Foreign direct investment (FDI) into Sri Lanka decreased to $548 million in 2020, compared to $793 million in 2019 and $1.6 billion in 2018. Recent FDI was concentrated in real estate, mixed development projects, ports, and telecommunications sectors. The tourism sector, with around two million tourist arrivals per year (before the global COVID-19 pandemic) and a variety of cultural, wildlife, and outdoor offerings, is a priority sector for the government’s post-pandemic economic recovery plan. The business process outsourcing sector is also growing and has strong involvement from U.S. firms. With a growing middle class, investors also see opportunities in franchising, retail, and services, as well as light manufacturing. The uncertainty surrounding the COVID-19 pandemic will likely continue to curtail tourism and foreign direct investment. The government has vaccinated 51 percent of the population as of September 2021.
President Gotabaya Rajapaksa and his administration’s economic goals include: positioning Sri Lanka as an export-oriented economic hub at the center of the Indian Ocean (with government control of strategic assets such as Sri Lankan Airlines); improving trade logistics; attracting export-oriented FDI; and boosting firms’ abilities to compete in global markets.
Looming debt service payments present a significant challenge for the Sri Lankan government, as cited in the decisions of three major credit rating agencies to downgrade the country’s sovereign debt rating in 2020 and Moody’s announcement of a possible further downgrade in 2021. The government’s foreign debt payments amount to $3.7 billion in 2021. Standard & Poor’s credit rating for Sri Lanka stands at CCC+/C with a stable outlook. Moody’s credit rating for Sri Lanka stands at Caa1 with the outlook stable. Fitch’s credit rating for Sri Lanka was last reported at CCC. Despite the country’s challenging debt situation, the current government has publicly stated it would not seek assistance from the IMF. Sri Lanka’s debt situation has limited the government’s ability to issue sovereign guarantees for major projects.

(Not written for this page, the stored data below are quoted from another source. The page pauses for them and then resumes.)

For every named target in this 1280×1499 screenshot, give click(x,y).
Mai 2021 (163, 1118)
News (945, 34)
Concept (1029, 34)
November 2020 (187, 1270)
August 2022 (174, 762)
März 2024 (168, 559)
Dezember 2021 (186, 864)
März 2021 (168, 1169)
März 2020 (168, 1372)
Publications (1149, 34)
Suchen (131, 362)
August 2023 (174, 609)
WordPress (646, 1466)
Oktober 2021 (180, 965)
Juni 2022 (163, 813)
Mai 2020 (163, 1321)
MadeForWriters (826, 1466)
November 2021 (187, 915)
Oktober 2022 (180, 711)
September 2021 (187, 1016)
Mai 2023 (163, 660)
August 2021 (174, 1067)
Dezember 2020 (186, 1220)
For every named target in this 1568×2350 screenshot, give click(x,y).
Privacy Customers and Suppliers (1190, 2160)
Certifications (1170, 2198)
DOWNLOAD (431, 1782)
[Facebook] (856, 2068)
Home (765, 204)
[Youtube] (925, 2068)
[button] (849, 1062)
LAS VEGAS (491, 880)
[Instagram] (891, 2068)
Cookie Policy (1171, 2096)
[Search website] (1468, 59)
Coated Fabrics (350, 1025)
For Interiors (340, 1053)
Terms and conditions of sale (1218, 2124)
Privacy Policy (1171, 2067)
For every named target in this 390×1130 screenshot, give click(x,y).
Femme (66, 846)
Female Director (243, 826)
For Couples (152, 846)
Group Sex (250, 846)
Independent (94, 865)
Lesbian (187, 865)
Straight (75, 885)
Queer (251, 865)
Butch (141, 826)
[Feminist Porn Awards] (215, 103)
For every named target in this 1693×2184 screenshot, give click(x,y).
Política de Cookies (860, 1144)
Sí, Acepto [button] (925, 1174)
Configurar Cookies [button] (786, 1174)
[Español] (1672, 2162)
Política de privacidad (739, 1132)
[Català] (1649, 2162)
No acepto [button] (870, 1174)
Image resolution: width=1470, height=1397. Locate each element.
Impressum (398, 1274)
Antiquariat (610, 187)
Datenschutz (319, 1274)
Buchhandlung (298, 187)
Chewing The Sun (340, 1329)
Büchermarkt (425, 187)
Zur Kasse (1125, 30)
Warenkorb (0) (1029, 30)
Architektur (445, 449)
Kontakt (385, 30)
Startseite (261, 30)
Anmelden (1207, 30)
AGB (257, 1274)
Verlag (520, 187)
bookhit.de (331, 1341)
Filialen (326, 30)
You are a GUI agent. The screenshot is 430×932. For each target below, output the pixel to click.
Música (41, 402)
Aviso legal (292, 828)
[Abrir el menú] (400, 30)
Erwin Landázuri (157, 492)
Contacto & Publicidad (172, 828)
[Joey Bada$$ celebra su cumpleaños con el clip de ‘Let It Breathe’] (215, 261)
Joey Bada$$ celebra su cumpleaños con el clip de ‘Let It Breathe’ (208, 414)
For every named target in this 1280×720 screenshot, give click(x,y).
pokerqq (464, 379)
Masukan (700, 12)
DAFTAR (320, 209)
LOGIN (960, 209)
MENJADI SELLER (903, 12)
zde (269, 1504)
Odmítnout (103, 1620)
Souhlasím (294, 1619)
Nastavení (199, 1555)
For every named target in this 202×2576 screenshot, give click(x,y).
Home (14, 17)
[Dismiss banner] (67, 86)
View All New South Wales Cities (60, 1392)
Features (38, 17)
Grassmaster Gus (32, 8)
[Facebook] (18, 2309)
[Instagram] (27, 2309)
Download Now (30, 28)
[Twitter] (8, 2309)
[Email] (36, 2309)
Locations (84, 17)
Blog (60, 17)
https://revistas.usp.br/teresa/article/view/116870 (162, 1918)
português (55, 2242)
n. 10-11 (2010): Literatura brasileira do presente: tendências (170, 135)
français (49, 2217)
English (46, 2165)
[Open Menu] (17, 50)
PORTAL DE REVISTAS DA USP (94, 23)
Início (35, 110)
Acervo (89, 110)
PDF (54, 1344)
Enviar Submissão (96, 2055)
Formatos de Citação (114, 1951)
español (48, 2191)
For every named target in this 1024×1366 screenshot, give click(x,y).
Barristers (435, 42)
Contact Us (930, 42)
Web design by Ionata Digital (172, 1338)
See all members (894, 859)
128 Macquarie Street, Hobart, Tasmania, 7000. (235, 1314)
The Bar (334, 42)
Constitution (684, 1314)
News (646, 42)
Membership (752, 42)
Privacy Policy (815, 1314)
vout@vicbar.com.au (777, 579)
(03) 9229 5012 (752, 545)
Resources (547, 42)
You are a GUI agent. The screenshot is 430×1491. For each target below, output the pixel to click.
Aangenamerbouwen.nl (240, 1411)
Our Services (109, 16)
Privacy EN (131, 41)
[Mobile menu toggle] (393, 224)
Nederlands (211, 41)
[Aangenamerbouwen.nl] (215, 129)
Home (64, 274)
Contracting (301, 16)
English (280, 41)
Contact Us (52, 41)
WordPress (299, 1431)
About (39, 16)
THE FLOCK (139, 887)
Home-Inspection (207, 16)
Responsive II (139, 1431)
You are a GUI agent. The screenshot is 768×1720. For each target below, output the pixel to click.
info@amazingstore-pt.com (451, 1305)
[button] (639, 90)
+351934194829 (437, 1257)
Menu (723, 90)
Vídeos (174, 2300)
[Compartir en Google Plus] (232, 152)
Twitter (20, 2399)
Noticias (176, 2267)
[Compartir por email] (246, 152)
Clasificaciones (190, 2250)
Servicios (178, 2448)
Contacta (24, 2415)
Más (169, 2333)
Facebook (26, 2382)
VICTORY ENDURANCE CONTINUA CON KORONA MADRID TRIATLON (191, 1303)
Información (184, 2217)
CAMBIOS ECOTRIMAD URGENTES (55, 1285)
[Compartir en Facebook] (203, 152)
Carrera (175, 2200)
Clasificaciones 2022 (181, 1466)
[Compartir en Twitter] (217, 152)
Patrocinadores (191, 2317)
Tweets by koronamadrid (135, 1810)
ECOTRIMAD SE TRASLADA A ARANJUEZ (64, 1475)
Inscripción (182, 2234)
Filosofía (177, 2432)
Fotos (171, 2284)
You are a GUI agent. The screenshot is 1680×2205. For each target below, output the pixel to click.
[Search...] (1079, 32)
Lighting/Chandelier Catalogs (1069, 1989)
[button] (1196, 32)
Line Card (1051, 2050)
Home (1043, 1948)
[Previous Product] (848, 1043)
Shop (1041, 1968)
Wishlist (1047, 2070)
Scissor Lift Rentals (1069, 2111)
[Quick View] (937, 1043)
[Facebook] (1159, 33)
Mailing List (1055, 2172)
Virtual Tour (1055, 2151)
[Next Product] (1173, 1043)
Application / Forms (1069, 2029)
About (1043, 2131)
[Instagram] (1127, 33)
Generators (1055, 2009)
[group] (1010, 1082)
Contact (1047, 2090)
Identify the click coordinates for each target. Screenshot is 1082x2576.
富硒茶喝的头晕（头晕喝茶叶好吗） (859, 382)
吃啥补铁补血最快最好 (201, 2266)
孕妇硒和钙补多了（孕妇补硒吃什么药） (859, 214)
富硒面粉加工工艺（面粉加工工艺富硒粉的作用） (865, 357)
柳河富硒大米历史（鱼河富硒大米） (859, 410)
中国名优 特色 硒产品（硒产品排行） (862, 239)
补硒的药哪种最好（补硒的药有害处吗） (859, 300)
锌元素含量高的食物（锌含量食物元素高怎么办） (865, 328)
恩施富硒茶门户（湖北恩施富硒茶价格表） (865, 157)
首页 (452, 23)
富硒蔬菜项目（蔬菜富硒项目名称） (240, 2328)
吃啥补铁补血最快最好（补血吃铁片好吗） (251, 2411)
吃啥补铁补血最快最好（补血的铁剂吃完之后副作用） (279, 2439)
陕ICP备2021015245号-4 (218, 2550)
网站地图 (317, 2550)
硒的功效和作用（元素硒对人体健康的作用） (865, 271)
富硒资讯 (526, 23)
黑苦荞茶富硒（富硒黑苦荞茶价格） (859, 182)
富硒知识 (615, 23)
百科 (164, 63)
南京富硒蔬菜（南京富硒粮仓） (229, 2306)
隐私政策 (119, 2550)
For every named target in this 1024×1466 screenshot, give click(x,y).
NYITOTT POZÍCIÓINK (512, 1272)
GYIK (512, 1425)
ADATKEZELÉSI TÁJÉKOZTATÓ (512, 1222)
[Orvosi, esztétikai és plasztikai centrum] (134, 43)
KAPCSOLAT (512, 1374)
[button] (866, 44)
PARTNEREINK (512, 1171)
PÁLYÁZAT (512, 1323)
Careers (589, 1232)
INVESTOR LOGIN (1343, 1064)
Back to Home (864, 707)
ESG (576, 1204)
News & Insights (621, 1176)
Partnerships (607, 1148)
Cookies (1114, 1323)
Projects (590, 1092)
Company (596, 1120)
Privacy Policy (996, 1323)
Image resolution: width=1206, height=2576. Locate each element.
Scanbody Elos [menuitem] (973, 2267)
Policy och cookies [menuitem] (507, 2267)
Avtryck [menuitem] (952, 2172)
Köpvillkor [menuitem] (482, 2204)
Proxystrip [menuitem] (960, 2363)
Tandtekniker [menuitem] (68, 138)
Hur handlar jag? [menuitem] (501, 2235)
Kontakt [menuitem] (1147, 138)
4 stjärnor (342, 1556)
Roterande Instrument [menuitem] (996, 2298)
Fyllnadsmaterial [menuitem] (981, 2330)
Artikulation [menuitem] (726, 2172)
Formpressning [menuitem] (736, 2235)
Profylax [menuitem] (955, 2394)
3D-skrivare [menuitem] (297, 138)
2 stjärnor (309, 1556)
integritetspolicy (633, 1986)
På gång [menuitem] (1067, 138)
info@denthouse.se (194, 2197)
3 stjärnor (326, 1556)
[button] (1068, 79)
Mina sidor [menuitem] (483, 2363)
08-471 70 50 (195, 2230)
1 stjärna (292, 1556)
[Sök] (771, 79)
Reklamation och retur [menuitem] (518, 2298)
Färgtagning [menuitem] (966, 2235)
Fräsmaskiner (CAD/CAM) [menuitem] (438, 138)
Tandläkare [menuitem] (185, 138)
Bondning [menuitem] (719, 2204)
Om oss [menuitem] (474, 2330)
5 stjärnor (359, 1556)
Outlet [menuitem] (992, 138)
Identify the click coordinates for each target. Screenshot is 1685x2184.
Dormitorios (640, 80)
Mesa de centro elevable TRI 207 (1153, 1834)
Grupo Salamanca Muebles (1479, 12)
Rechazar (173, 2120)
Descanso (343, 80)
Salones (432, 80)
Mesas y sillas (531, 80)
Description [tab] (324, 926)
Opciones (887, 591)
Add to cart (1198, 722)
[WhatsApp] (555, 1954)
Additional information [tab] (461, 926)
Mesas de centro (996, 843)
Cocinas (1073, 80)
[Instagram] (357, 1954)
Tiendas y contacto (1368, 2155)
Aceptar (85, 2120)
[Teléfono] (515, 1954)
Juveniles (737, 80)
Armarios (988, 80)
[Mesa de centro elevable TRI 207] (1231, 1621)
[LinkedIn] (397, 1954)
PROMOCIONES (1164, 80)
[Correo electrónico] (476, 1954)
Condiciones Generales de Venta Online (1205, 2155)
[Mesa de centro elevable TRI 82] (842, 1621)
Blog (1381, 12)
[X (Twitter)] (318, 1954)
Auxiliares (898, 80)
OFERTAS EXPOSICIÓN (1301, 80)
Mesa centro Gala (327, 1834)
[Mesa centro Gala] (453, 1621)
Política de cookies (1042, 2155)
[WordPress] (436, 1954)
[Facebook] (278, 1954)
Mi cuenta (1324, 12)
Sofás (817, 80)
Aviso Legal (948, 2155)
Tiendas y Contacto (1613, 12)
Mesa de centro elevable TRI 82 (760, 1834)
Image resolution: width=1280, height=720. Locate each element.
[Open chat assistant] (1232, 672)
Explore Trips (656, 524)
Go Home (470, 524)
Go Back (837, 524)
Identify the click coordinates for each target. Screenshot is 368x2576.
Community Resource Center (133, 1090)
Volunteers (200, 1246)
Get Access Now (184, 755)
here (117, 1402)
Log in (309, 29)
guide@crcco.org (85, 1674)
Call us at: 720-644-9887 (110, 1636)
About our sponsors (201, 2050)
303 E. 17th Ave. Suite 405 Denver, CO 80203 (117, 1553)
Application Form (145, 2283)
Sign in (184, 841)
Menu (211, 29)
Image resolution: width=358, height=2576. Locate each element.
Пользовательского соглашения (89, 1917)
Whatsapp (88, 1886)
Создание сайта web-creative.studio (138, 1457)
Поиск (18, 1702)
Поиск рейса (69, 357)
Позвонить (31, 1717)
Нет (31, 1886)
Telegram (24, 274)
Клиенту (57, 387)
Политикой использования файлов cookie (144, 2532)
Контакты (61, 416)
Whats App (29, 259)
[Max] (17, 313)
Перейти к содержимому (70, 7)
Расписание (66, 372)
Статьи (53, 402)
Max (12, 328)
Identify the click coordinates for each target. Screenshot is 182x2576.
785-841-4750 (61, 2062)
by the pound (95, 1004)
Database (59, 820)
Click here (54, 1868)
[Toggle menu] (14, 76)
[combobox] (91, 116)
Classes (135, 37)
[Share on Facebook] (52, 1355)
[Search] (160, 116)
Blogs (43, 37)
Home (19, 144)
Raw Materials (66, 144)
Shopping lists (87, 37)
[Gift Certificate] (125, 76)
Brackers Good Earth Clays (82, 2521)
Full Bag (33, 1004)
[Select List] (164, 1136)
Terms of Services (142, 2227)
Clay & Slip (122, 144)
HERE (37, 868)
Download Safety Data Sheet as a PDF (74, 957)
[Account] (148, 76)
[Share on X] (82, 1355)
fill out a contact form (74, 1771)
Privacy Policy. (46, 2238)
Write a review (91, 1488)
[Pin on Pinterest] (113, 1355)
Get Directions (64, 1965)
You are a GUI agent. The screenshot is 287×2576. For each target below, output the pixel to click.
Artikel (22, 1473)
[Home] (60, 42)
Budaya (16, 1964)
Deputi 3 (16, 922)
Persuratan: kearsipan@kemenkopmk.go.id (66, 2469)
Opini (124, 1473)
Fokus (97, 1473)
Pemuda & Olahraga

CBSL expects around $1 billion in foreign exchange inflows through currency swaps with Bangladesh and through the IMFs Special Drawing Rights facility in 2021. International economic analysts expect Sri Lanka to avoid a sovereign default until at least 2022. However, in the absence of significant improvements to its economic position in 2022, Sri Lanka will likely face balance of payments issues given that foreign debt repayments alone amount to over $4.5 billion per year through 2025 – absorbing approximately 40 percent of the annual export receipts of goods. Rising oil prices pose an additional threat to Sri Lanka’s external position given oil imports represented 36.7 percent of the total export receipts of goods from January-May 2021.
The United States is the largest single market for Sri Lankan exports, totaling $2.5 billion, while U.S. exports to Sri Lanka were $495 million in 2020. As a result, the U.S. goods trade deficit with Sri Lanka was $2 billion in 2020.